(Collected data entries)
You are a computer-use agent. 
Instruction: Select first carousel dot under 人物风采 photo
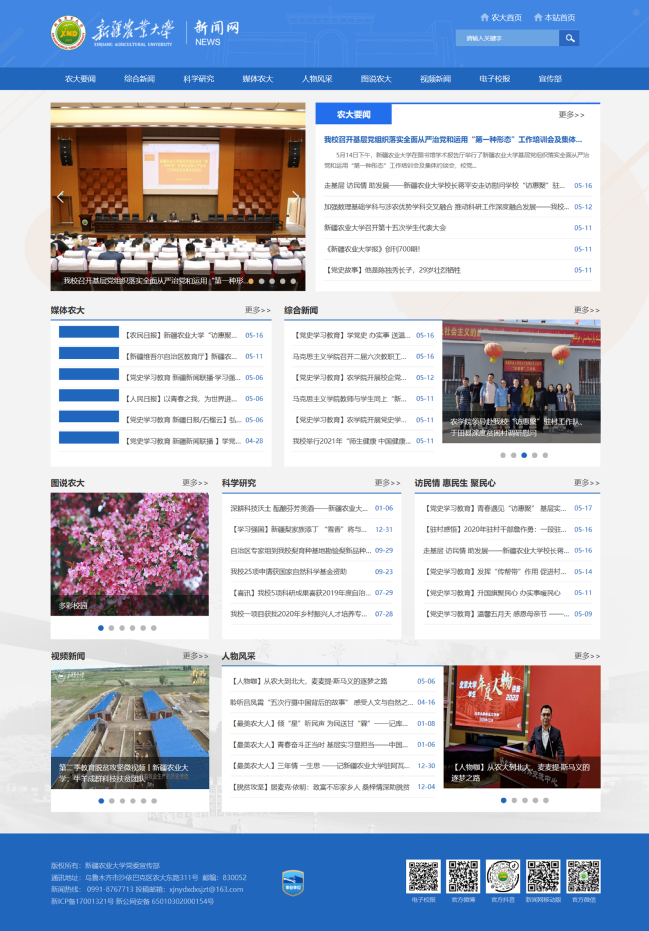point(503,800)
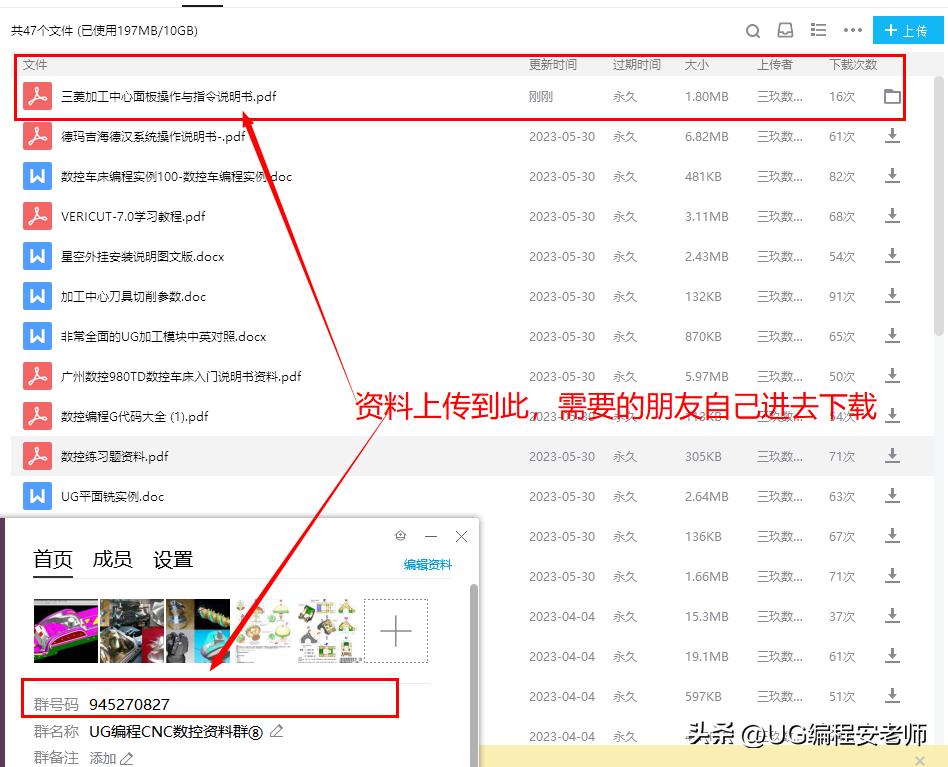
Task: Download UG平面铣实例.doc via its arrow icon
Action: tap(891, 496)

▶ _Activity_
Find the line with "Instruction: Select first". Reproduce it and every line after it through the last line above exactly, leaving out the pictures.

▶ _Answer for the task_
Instruction: Select first carousel dot under 人物风采 photo
point(503,800)
Task: Download UG平面铣实例.doc via its arrow icon
Action: tap(891, 496)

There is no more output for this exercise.